Symantec’s 2015 Website Security Threat Report included details of methods used in targeted attacks on Industrial Control Systems (ICS). ICSes control not just industrial facilities, but critical infrastructure components such as energy, transportation and communications networks. Repercussions of hacks on ICSes can include the potential sabotage of energy systems or the massive damage done in a German steel mill when an incursion led to the unscheduled shut down of a blast furnace.
The function of ICSes makes them a high priority targets for hackers. Long term attacks using every possible attack vector and vulnerability are the norm and understanding the best practices needed to protect ICSes can provide significant insight on protecting systems that are not as heavily targeted.

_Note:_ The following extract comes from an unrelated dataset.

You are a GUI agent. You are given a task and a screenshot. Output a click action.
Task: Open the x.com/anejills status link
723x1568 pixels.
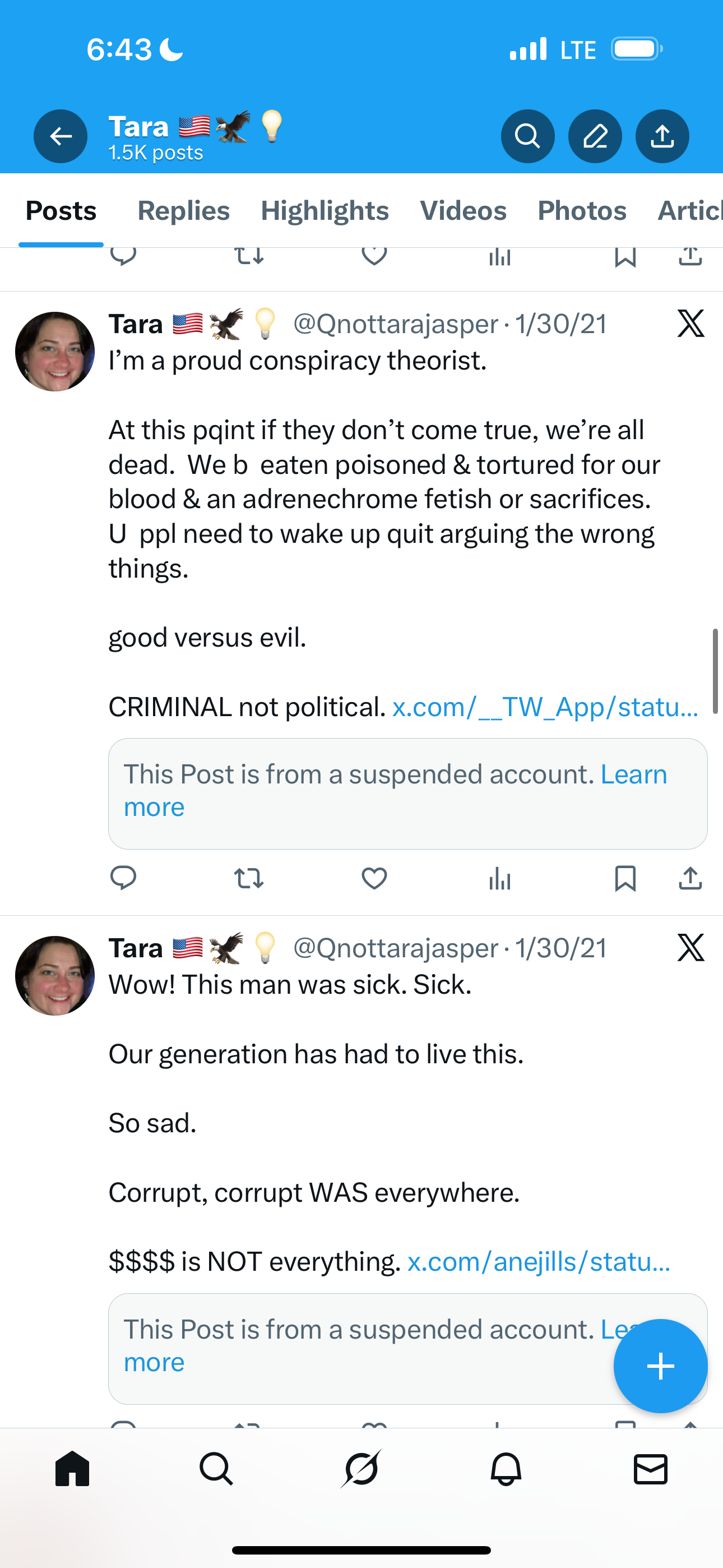point(539,1262)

NIST’s Guide to Industrial Control Systems (ICS) Security notes that ICSes were originally not available over the internet, and were therefore subject to threats from local access only. ICSes primary design concerns were availability, safety, and performance, and patching security vulnerabilities cannot sacrifice these features. With that in mind, NIST provides the following recommendations for securing ICSes:
- Restricting logical access to the ICS network and network activity
- Restricting physical access to the ICS network and devices
- Applying security patches “in as expeditious manner as possible, after testing them under field conditions”
- Disabling all unused ports and services
- Restricting user privileges to only required privileges
- Antivirus software
- File integrity checking software
Symantec’s report found that in practice ICSes were not locked down as stringently as NIST recommended.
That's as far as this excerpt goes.